ASSIGNED TASK>
Pictures aside, reproduce exactly and only the lines below, starting at the one containing "Instruction: Click the Firefox app icon" and ending at the last line.

DATASET EXCERPTS>
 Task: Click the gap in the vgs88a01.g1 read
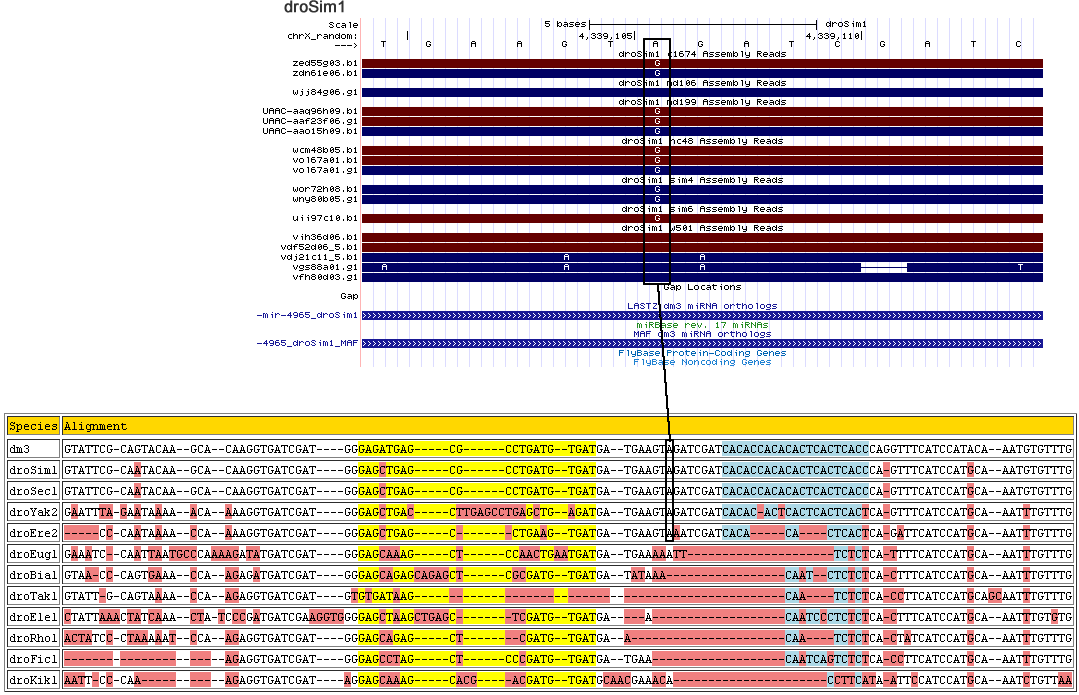[883, 267]

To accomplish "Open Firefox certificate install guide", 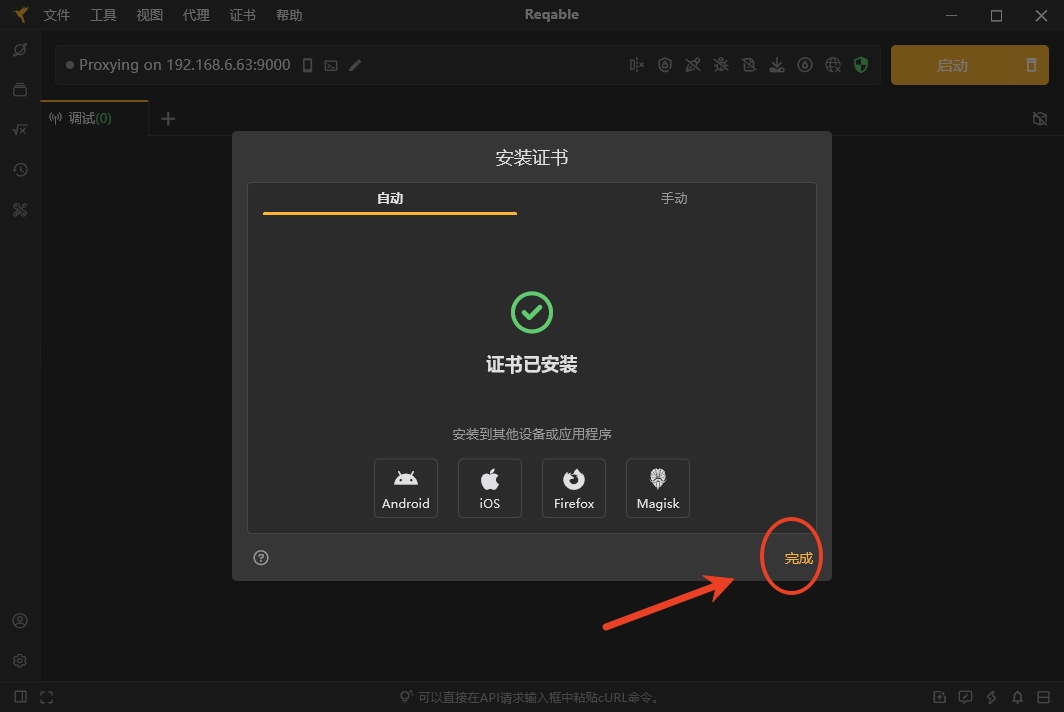I will (574, 488).
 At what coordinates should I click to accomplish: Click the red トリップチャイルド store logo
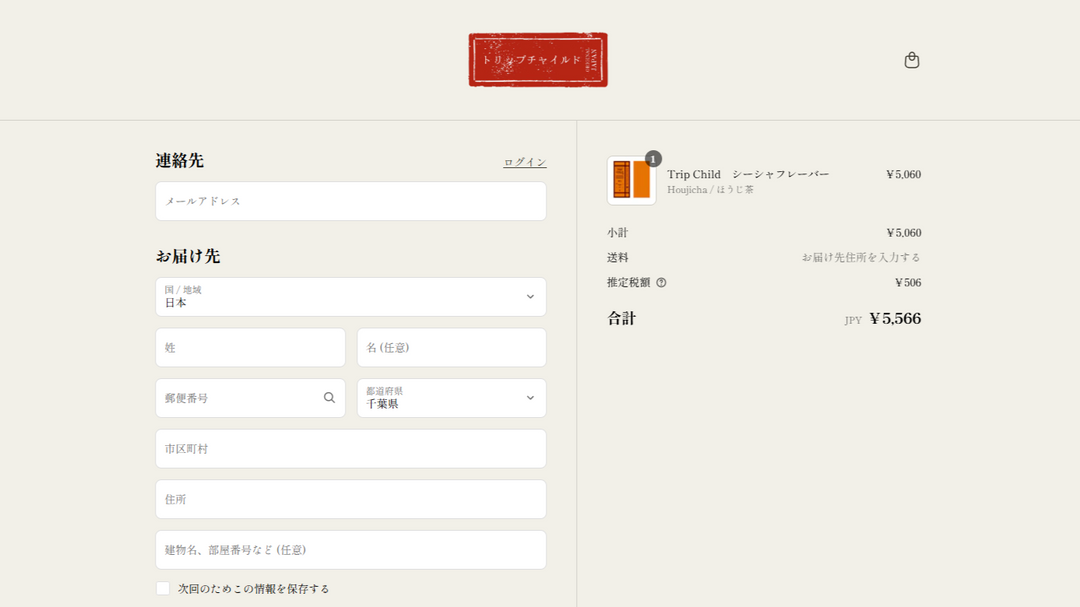(538, 60)
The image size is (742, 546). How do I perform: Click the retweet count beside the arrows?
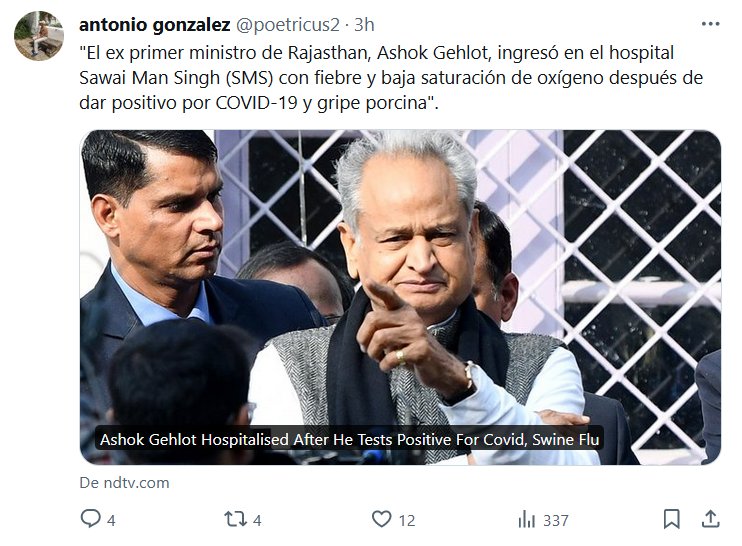click(x=257, y=520)
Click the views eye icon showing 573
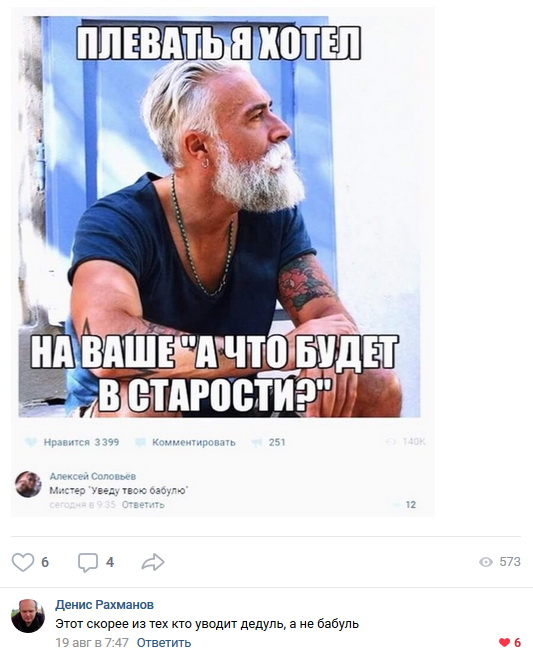The image size is (533, 659). [x=486, y=562]
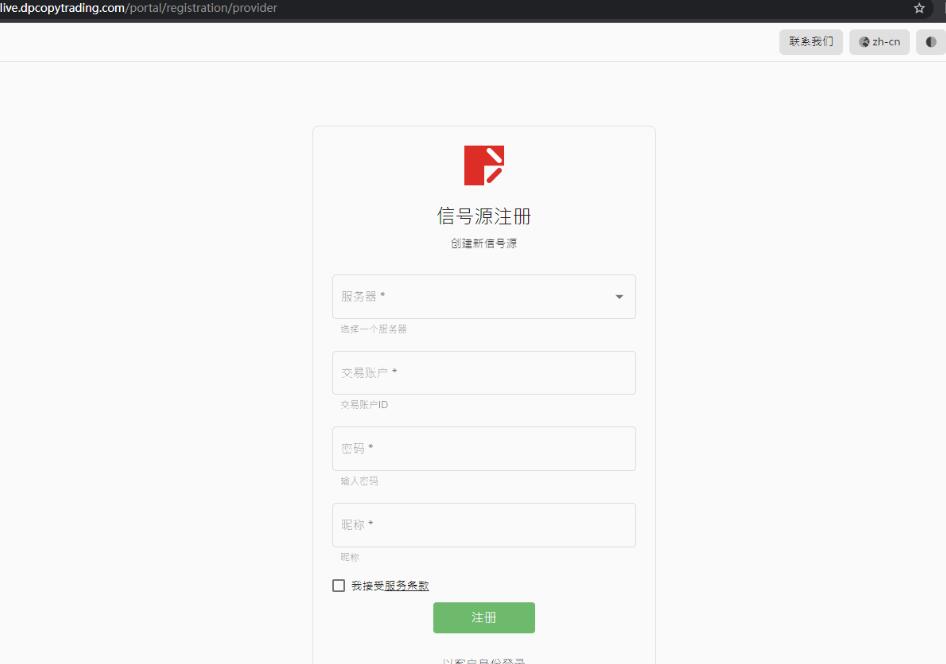946x664 pixels.
Task: Click the 信号源注册 page heading
Action: pos(484,216)
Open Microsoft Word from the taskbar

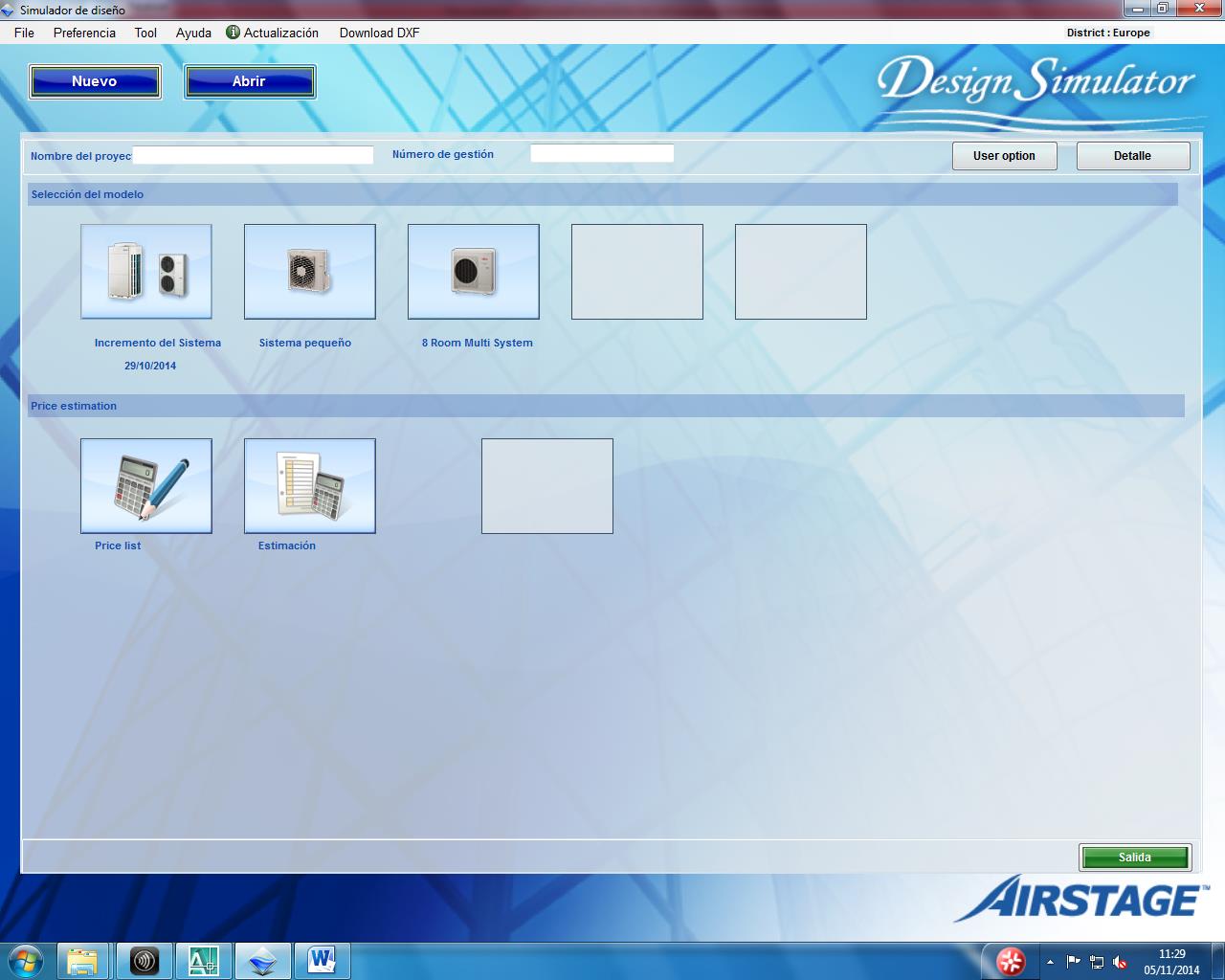coord(322,960)
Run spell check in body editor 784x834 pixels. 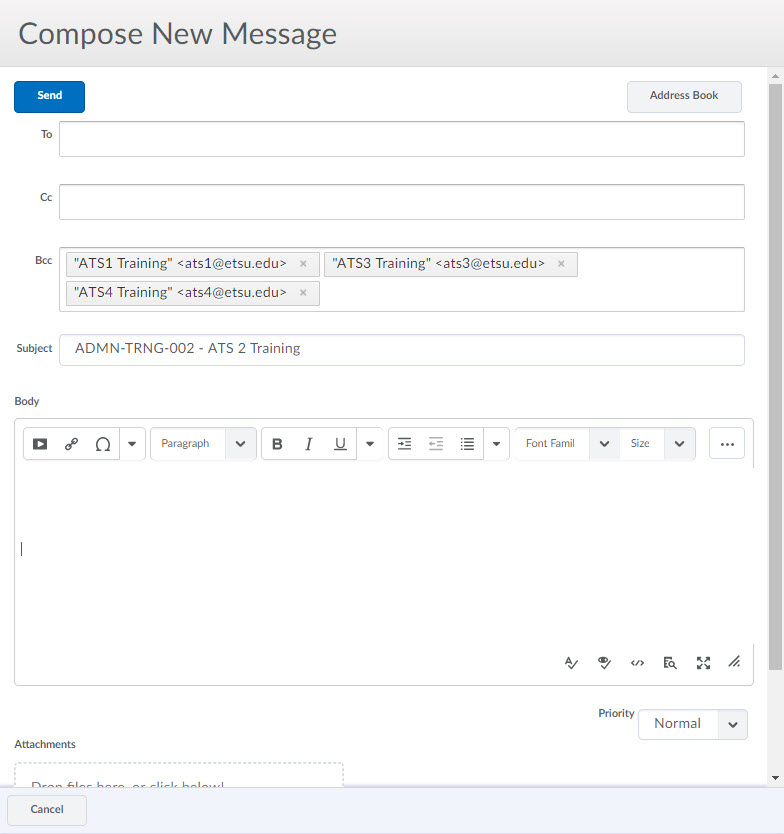(x=571, y=662)
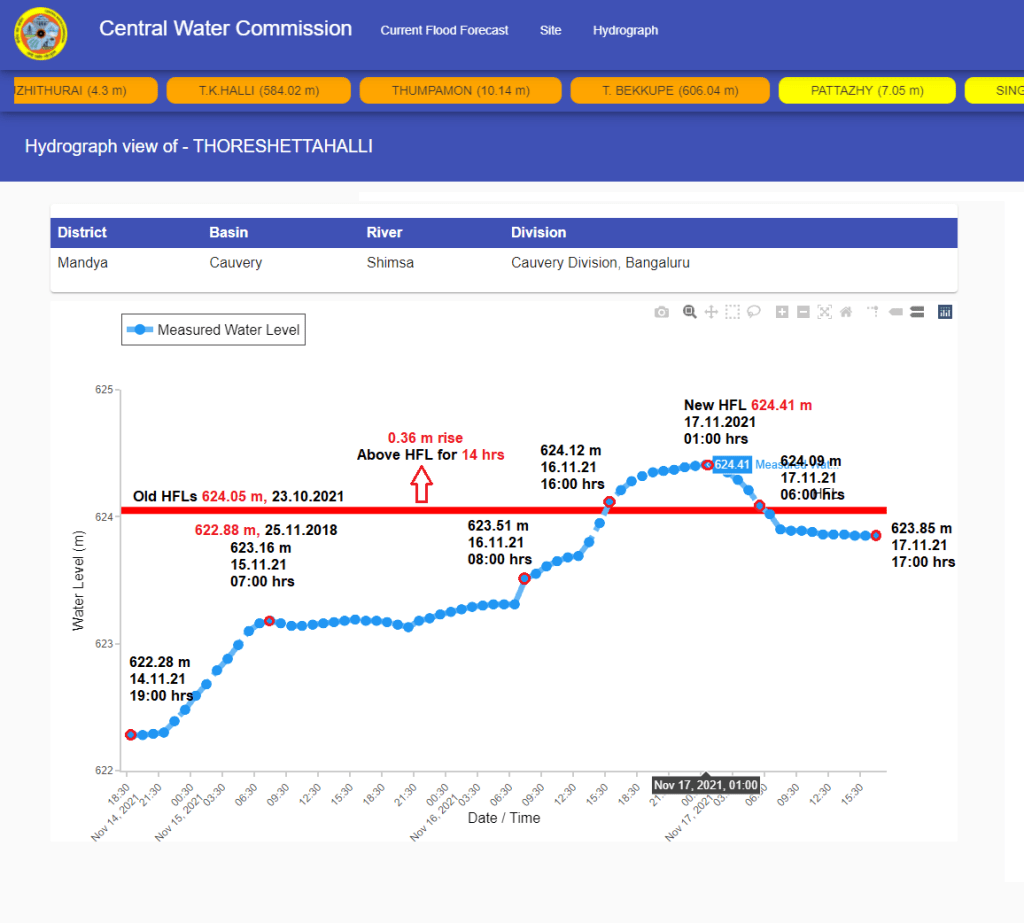This screenshot has width=1024, height=923.
Task: Open the Site menu item
Action: click(550, 31)
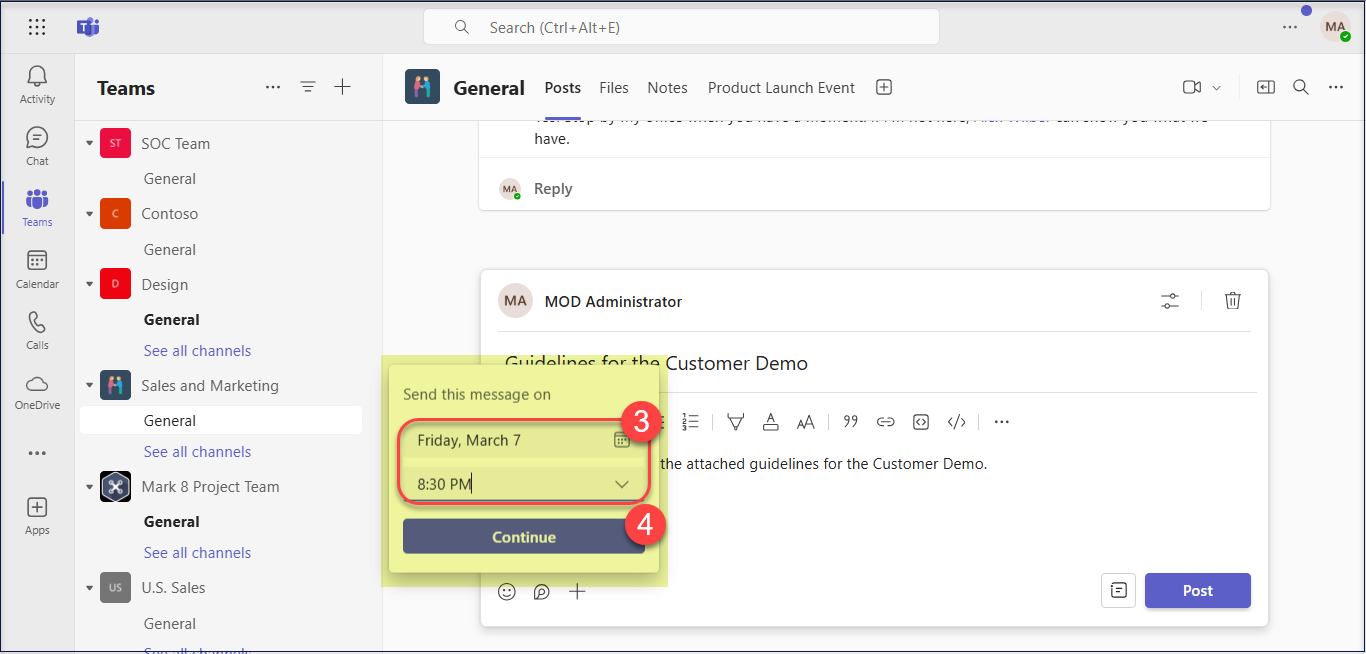Viewport: 1366px width, 654px height.
Task: Open the Calendar app in sidebar
Action: pos(37,268)
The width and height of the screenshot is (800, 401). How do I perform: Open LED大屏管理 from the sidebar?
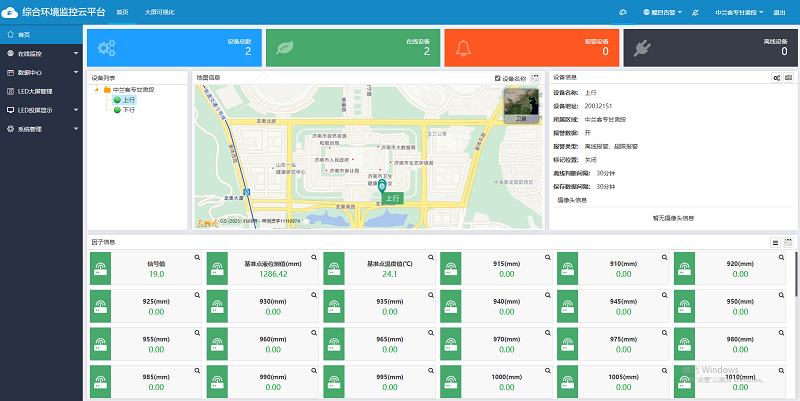click(x=38, y=91)
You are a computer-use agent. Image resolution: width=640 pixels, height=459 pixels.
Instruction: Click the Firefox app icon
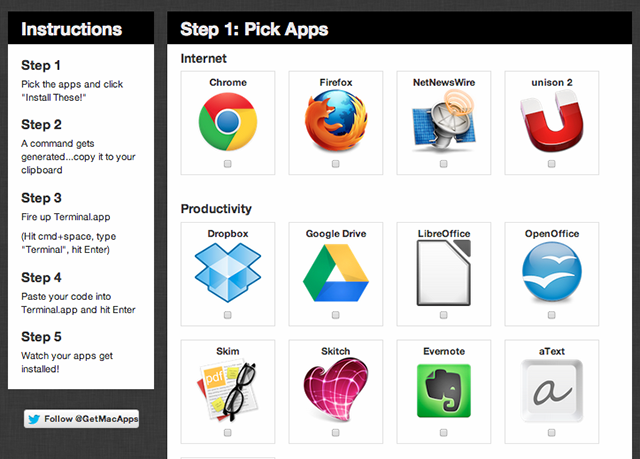pos(335,122)
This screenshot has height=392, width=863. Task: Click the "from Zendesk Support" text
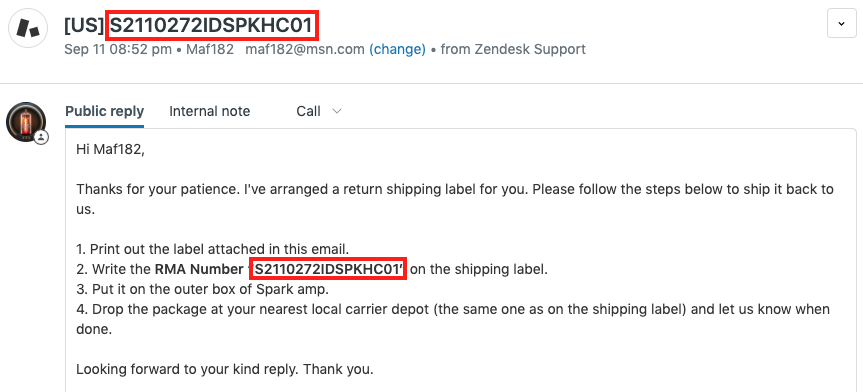(513, 50)
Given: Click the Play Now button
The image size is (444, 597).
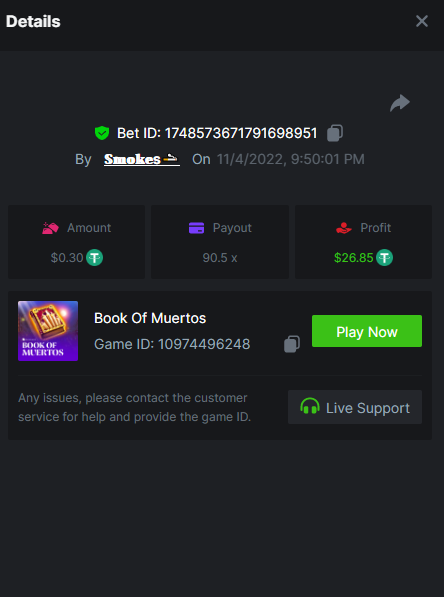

THE ANSWER>
Instruction: Click the Firefox app icon
pos(335,122)
This screenshot has height=392, width=863. Task: Click the "from Zendesk Support" text
(513, 50)
Given: Click the Play Now button
The image size is (444, 597).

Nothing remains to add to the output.